ASCOLI PICENO – La Cna di Ascoli si conferma la prima associazione datoriale delle provincia per numero di iscritti. Nel 2015 la base associativa è cresciuta di oltre l’8 per cento rispetto al 2014. Mentre nel triennio 2013-2015 la crescita è stata del 9,09 per cento ponendo la Cna Picena al terzo posto, per quanto riguarda l’incremento della base associativa, fra tutte le Cna italiane, dietro solo a Roma e Catania.

“I nostri buoni dati sono tutt’altro che fini a se stessi e autoreferenziali”. Spiega il presidente Luigi Passaretti. “E’ il nostro sistema di servizi e di indirizzo e sostegno alle piccole e medie imprese che coinvolge ormai diverse migliaia di cittadini. Sia artigiani che commercianti. E insieme a loro sempre più professionisti e cittadini che entrano a far parte dell’Associazione portando nuovi stimoli ad affrontare problematiche sempre più complesse e di sistema”.

La performance della Cna Picena va di pari passo con un ritorno, sia pure ancora timido, del territorio a un percorso della crescita e si accompagna al miglioramento delle condizioni del mercato del lavoro nell’artigianato e nelle piccole imprese che è proseguito anche nel mese di aprile. Lo rileva l’Osservatorio del Lavoro Cna, realizzato dal Centro Studi, che monitora mensilmente un campione di oltre 20mila micro e piccole imprese. In primo luogo le assunzioni che aumentano complessivamente del 4,2 per cento rispetto ad aprile 2014. Tale variazione si somma al  più 8,6% registrato a marzo, mese in cui è entrato in vigore il Jobs Act. Si conferma anche il favore delle imprese per il contratto a tempo indeterminato a tutele crescenti. Dopo il balzo del  più 54,6% di marzo, infatti, ad aprile le assunzioni a tempo indeterminato aumentano del  più 28,4% rispetto a un anno prima.

“Ora la sfida – aggiunge Francesco Balloni, direttore della Cna di Ascoli – sarà la digitalizzazione delle imprese e l’effettiva messa in rete delle eccellenze di micro e piccoli imprenditori. Le  reti di imprese assumono un ruolo strategico e innovativo, uno strumento utile alla competitività delle stesse che, pur essendo autonome, si organizzano così per obiettivi comuni. Una sfida epocale se si considera che nella nostra provincia ancora oggi, sempre stando ai dati del nostro Centro studi, i contratti di rete coinvolgono appena lo 0,2 per cento delle imprese”.
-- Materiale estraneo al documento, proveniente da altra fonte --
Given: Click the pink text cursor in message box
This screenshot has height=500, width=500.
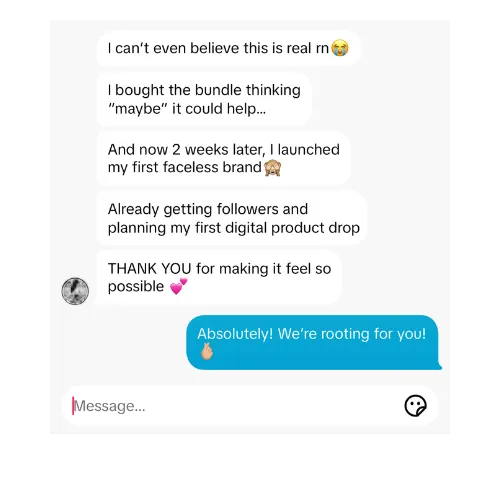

Fra poche settimane la Cna Picena avvierà un nuovo sistema informatico e di comunicazione che ha l’obiettivo di dialogare e rispondere in tempo effettivamente reale alle esigenze delle imprese e del mondo del lavoro. “Un sistema – conclude Balloni – che sarà aperto a tutto il territorio e che, oltre a raccogliere le esigenze di chi fa impresa, agevolerà la messa in rete delle stesse e consentirà di condividere tutte le idee innovative che questo territorio sa esprimere ma che troppo spesso restano costrette a causa delle dimensioni troppo piccole delle imprese”.